Elle a 25 000 ans, et on l'a retrouvée il y a tout juste cent ans à Willendorf, près de Vienne la célèbre Vénus autrichienne, tout droit venue du Paléolithique, est loin d'avoir livré tous ses secrets.

Sortie de terre le 7 août 1908 par trois paléontologues autrichiens, cette Vénus en pierre taillée de 11 centimètres n'est pas une Vénus comme les autres.

«C'est la première statuette (de cette époque) dont les traits sont aussi détaillés, et c'est aussi la première statuette à avoir été découverte à l'époque sur un chantier archéologique», explique Walpurga Antl-Weiser, responsable de la section Préhistoire du Musée d'histoire naturelle de Vienne.

Ce musée lui consacre, en cette année du centième anniversaire de sa découverte, une exposition particulière jusqu'au 1er février 2009 avec une foule d'objets de la vie courante il y a 25 000 ans.

Taillée dans du calcaire oolithique, cette statuette de couleur ocre se caractérise par une silhouette plutôt rondelette. La tête penchée, sans visage ni pieds mais avec une abondante chevelure bouclée, la Vénus a les mains posées sur ses seins et son ventre proéminents.

«Cette statue est vraiment remarquable, et lorsqu'on observe la manière dont elle a été taillée, la manière dont les muscles et les différentes parties du corps ont été représentés, le sculpteur a forcément observé un modèle», précise Mme Antl-Weiser.

Selon elle, la sculpture est «à la fois le résultat de l'observation parfaite d'un corps humain, mais elle a aussi été arrangée, afin de rendre ses formes plus harmonieuses.»

Restée unique durant une vingtaine d'années, avant la découverte des Vénus de Lespugue, en France, ou de Kostienski, en Russie, la Vénus de Willendorf demeure dans l'inconscient des visiteurs du musée d'histoire naturelle de Vienne leur Vénus préférée. «Je crois que beaucoup de visiteurs viennent uniquement au musée pour voir la Vénus», souligne Mme Antl-Weiser.

L'attrait particulier pour cette petite femme viendrait-il des mystères de son origine? Car on ignore toujours s'il s'agissait d'une déesse ou d'une icône qui aurait pu symboliser la supériorité des femmes dans la société préhistorique.

«Nous ne pensons pas qu'elle puisse représenter l'image de la femme préhistorique», note Mme Antl-Weiser, «car elle représente une femme plutôt âgée, qui a sûrement déjà eu des enfants.»

«D'autre part, nous ne pouvons pas affirmer que les femmes à cette époque jouaient un rôle prédominant et que ces statuettes féminines les honoraient.

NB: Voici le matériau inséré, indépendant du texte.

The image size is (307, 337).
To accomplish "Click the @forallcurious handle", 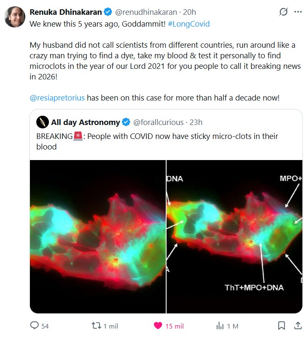I will coord(159,122).
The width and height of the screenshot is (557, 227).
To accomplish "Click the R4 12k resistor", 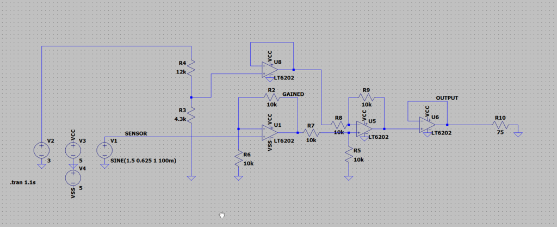I will 191,68.
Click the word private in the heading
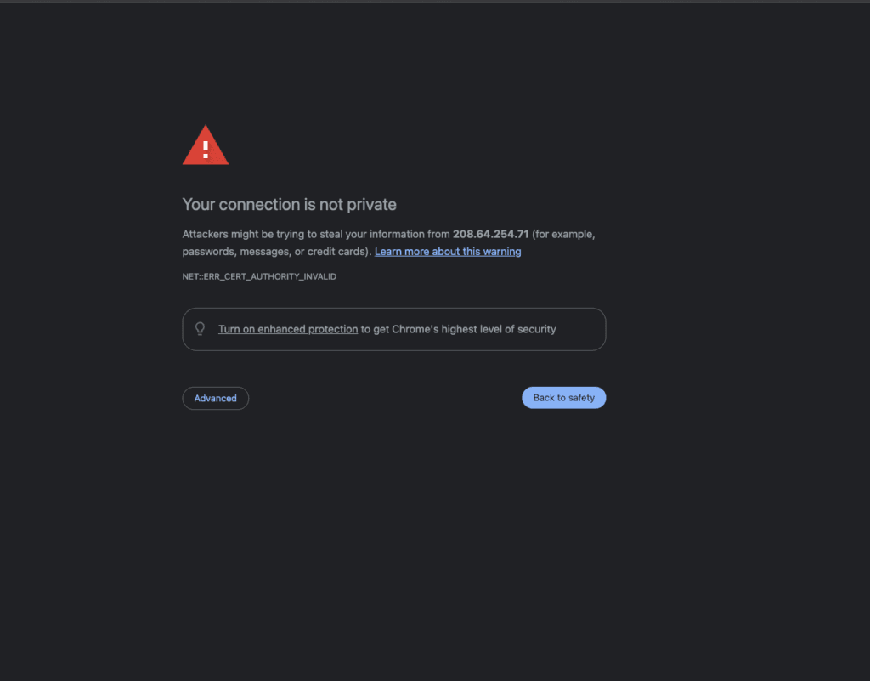The image size is (870, 681). coord(371,205)
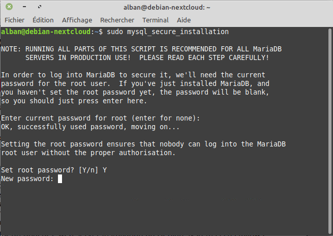The width and height of the screenshot is (333, 236).
Task: Click the window title alban@debian-nextcloud
Action: pos(167,7)
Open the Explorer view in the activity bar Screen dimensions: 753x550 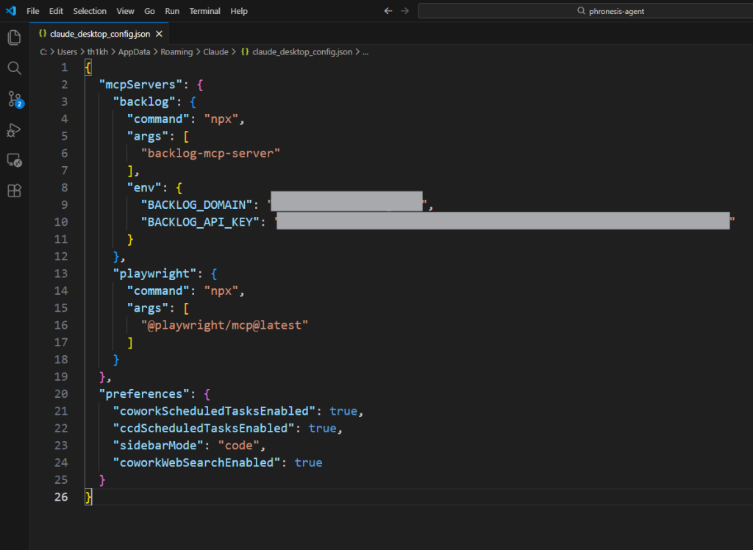pyautogui.click(x=13, y=38)
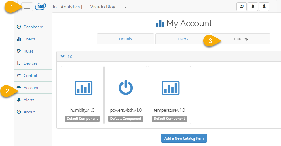
Task: Switch to the Users tab
Action: tap(183, 39)

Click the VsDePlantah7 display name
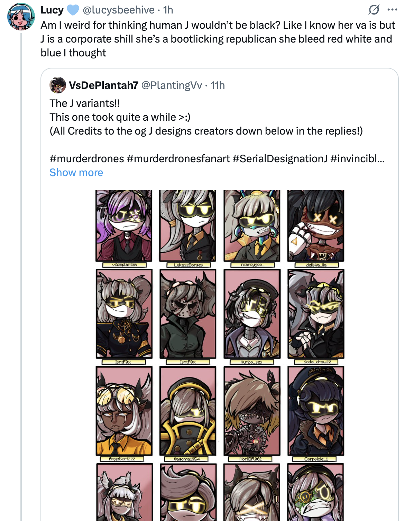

Car beaucoup d'autres statuettes (de l'époque) représentent des animaux, des hommes-animaux ou des êtres humains asexués», rappelle-t-elle.

Et plutôt que d'évoquer la Vénus comme une déesse, il serait plus sage d'envisager cette statuette comme l'élément d'un rite, d'une croyance, qui aurait pu être partagée par plusieurs peuplades il y a plus de 20 000 ans. En effet, les Vénus de Lespugue ou de Kostienski présentent les mêmes caractéristiques que celle de Willendorf. «Elles pourraient donc exprimer une même croyance, qui s'était propagée dans toute l'Europe», toujours selon l'experte du musée.

Autre interrogation restée sans réponse : d'où venait-elle exactement?

Si d'autres fouilles et d'autres statuettes ont été trouvées à Willendorf, il n'y a aucune trace de la pierre utilisée pour la sculpter. «Dès lors, soit la Vénus a été apportée ici, soit ces fragments ont été égarés lorsque la ligne de chemin de fer a été construite, au 19e siècle», souligne-t-elle.